Une responsabilité partagée par l’État
Selon Human Rights Watch, le nombre total de civils tués lors d’attaques communautaires et d’attaques d’islamistes armés en 2019 est beaucoup plus élevé que le nombre de décès documentés, car des éleveurs et des agriculteurs ont été tués près de leurs bêtes ou dans leur champ au cours de nombreuses actions de représailles.
Le gouvernement malien a promis que les responsables des pires atrocités seraient traduits en justice. En 2019, les tribunaux maliens ont ouvert plusieurs enquêtes et condamné environ 45 personnes au motif d’incidents moins graves de violences communautaires. Cependant, les autorités judiciaires n’ont toujours pas interrogé, et encore moins poursuivi en justice, les puissants leaders de groupes armés impliqués dans de nombreux massacres.
De nombreux villageois ont estimé que l’absence de recherche de responsabilité encourageait les groupes armés à poursuivre leurs exactions. Depuis 2015, Human Rights Watch a documenté les meurtres, par des milices ethniques et par des islamistes armés, de près de 800 civils dans le centre du Mali. Seuls deux procès pour meurtre ont eu lieu. « Les gens ont compris qu’il était possible de tuer, de brûler et de détruire sans subir de conséquence », a résumé un sage du Centre du Mali.
Les autorités maliennes devraient consacrer davantage d’énergie et de ressources à enquêter correctement et à poursuivre en justice tous les responsables d’exactions graves, a déclaré Human Rights Watch. Les partenaires internationaux du Mali devraient renforcer leur soutien au système judiciaire du centre du Mali et au Pôle judiciaire spécialisé dans de lutte contre le terrorisme et la criminalité transnationale organisée, dont le mandat a été élargi en 2019 afin d’y inclure les crimes de guerre et d’autres crimes internationaux graves.

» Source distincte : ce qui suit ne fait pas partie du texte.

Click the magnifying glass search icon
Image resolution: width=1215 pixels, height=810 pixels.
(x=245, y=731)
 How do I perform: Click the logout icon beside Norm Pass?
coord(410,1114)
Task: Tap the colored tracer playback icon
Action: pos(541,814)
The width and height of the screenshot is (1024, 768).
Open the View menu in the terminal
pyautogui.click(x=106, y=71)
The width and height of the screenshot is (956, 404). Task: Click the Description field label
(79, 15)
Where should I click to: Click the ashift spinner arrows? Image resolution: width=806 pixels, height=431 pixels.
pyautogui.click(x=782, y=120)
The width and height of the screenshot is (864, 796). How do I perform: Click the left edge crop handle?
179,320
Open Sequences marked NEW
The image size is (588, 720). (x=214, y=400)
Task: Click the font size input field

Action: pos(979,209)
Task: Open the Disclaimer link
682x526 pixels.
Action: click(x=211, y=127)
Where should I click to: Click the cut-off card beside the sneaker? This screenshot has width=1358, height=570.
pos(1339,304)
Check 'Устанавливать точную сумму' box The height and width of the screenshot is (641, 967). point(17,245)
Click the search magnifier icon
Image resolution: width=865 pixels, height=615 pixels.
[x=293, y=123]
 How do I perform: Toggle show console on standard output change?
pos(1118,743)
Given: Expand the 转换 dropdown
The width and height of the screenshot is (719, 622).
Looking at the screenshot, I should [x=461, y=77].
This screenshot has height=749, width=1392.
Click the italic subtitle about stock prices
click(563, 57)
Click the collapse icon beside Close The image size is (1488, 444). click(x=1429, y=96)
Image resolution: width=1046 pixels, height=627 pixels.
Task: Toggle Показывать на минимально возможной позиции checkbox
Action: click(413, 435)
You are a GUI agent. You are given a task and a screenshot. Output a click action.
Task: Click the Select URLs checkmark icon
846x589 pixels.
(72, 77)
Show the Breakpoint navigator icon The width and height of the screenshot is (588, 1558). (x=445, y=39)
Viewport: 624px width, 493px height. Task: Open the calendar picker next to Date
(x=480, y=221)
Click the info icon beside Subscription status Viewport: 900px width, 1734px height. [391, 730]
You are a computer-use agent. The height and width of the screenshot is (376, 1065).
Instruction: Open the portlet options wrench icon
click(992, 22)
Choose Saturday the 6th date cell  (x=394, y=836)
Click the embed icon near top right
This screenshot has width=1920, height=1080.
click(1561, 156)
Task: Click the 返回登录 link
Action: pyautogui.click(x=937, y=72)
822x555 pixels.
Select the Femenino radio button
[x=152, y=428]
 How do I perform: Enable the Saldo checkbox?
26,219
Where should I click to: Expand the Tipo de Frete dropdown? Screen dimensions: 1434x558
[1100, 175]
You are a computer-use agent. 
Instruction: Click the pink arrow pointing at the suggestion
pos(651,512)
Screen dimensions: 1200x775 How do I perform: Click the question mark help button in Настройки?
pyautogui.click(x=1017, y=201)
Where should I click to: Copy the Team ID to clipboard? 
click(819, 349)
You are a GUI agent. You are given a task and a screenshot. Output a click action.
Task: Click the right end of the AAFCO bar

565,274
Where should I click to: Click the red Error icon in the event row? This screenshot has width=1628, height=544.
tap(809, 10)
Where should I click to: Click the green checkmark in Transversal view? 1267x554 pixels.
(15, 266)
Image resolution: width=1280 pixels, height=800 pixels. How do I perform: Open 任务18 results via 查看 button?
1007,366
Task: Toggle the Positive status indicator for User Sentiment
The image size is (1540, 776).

Corinne Dufka pointe aussi la responsabilité du gouvernement, impuissant à protéger la population, voire d’avoir une attitude partiale : « C’est l’État qui est responsable de la protection de la population civile. Et on a remarqué au Mali que les réponses de l’État ne sont pas impartiales. On a noté que, lors de plusieurs dizaines d’atrocités commises dans le contexte des violences communautaires, les forces de l’ordre ont réagi d’une façon qui n’était pas équitable. On a remarqué que les forces de l’ordre sont très lentes avec leur réponse, les gens les appellent pour venir au secours, ils ne viennent pas».
Pour elle, ce manque de réponse incite les populations civiles à rejoindre des groupes armés : « Donc tout ça, c’est un autre facteur qui pousse les gens à former des groupes d’autodéfense. Et ces groupes d’autodéfense sont devenus incontrôlables. On a remarqué que la présence plus en plus forte des groupes d’autodéfense au Mali a vraiment poussé les gens, surtout dans les populations peules à joindre les groupes islamistes, parfois c’est une stratégie de protection pour les communautés ».